La entrada en vigencia del Decreto 1474 de 2025, expedido por el Gobierno Nacional, sacudió de inmediato el mercado de licores y cigarrillos en Colombia. El fuerte incremento de impuestos, que busca elevar el recaudo nacional en más de 11 billones de pesos, ya se traduce en alzas históricas de precios, preocupación en las regiones y una creciente controversia política y jurídica.
El cambio más drástico del decreto es el aumento del IVA a las bebidas alcohólicas, que pasó del 5 % al 19 %, encareciendo de forma inmediata el precio final al consumidor. A esto se suma un incremento del 119 % en el componente específico del impuesto al consumo, que subió de 342 a 750 pesos por grado alcoholimétrico en presentaciones de 750 mililitros.
El golpe fiscal se completa con el alza del componente ad valorem, que pasó del 25 % al 30 %, afectando de manera directa a aguardientes, rones, whiskys y otras bebidas alcohólicas. En el caso de los cigarrillos, el impacto es aún más evidente: el impuesto por cajetilla pasó de poco más de 4.000 pesos a superar los 11.000, más del doble del valor anterior.
Las principales licoreras del país ya revelaron los nuevos precios sugeridos para 2026, con aumentos que superan el 40 %:
- Aguardiente Amarillo de Manzanares (750 ml): de 49.705 a 71.112 pesos (+43 %).
- Ron Viejo de Caldas tradicional (750 ml): de 54.545 a 84.604 pesos (+55 %).
- Aguardiente Antioqueño (750 ml): los impuestos pasan de 17.500 a 33.000 pesos (+48 %).

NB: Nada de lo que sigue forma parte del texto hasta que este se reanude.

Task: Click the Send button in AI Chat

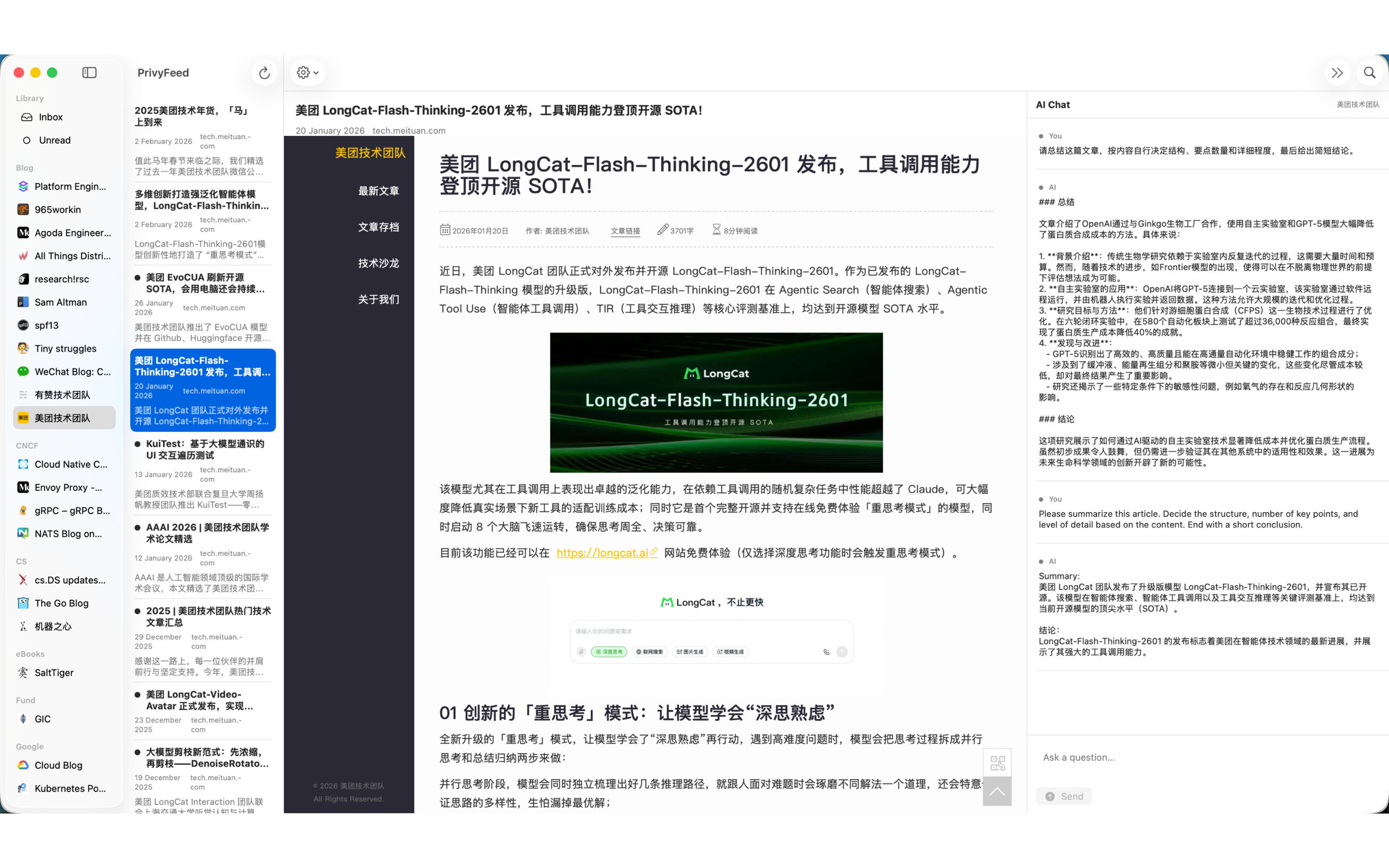Action: (1064, 796)
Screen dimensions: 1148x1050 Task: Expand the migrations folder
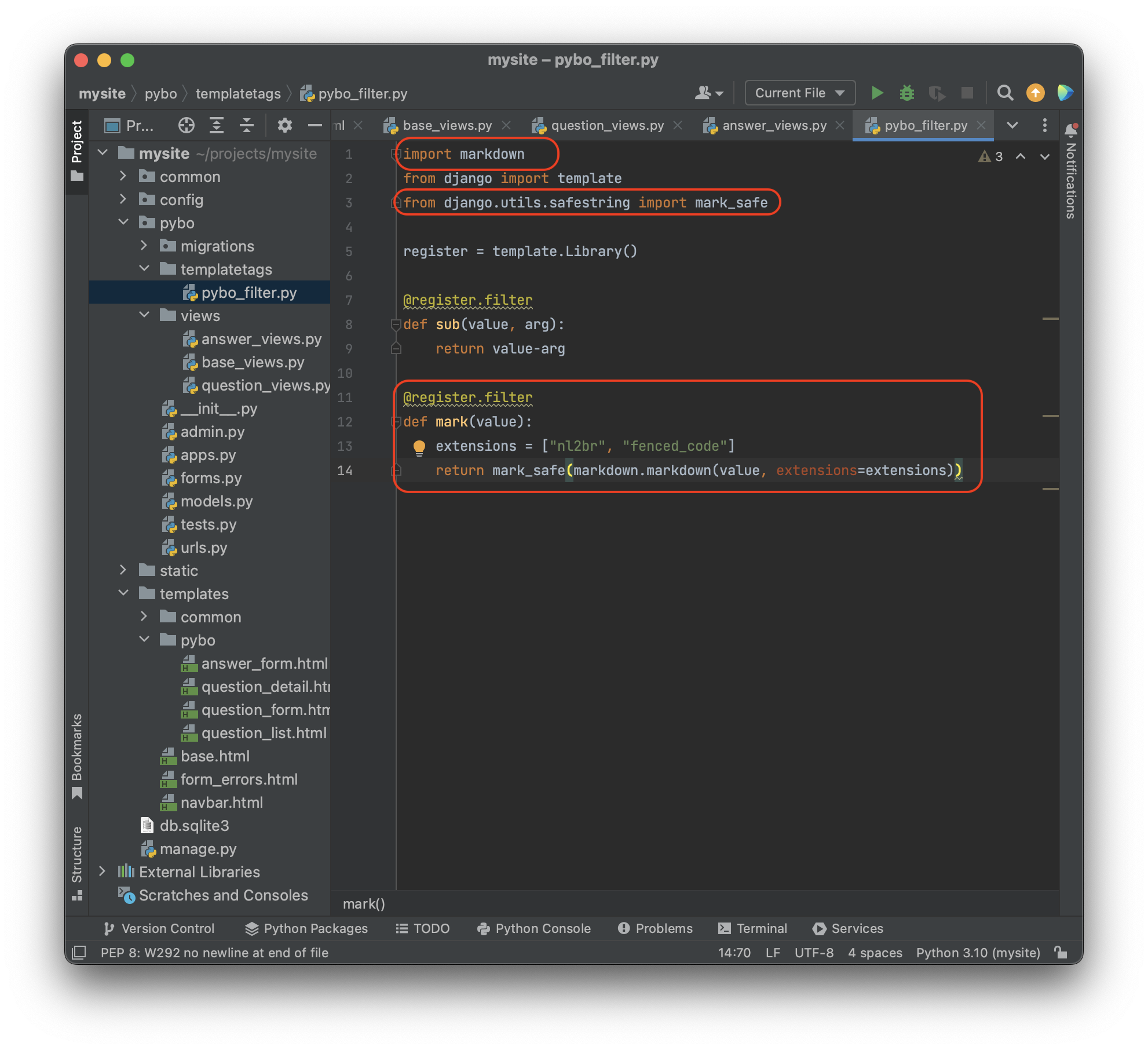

- Rones: incrementos superiores al 45 % en el precio final.
Los whiskys importados tampoco escapan al ajuste. Un Old Parr 12 años ahora oscila entre 136.000 y 178.000 pesos, mientras que el Buchanan’s estándar alcanza precios de hasta 215.000 pesos, según la presentación.
Las autoridades regionales coinciden en que el alza de precios favorecerá el mercado ilegal. Actualmente, se estima que el 24 % del licor consumido en Colombia es de origen ilegal, cifra que podría aumentar con los nuevos tributos.
El analista Camilo Herrera Mora, fundador de Raddar, explicó que las bebidas alcohólicas representan el 3,88 % del gasto de los hogares y cerca del 1,7 % del IPC. Con el nuevo IVA, los precios subieron alrededor de 13 %, lo que impacta el IPC total en 0,22 %, presionando aún más el costo de vida de los colombianos.
El decreto no solo encendió las alarmas económicas, sino también las políticas. 17 de los 32 gobernadores del país desconocieron la emergencia económica que dio origen a la medida, calificándola de inconstitucional. A esto se suma la demanda presentada ante la Corte Constitucional por el senador Fernando Motoa, quien cuestiona la justificación de la emergencia y advierte que el traslado de recursos de las regiones a la Nación pone en riesgo programas sociales y educativos.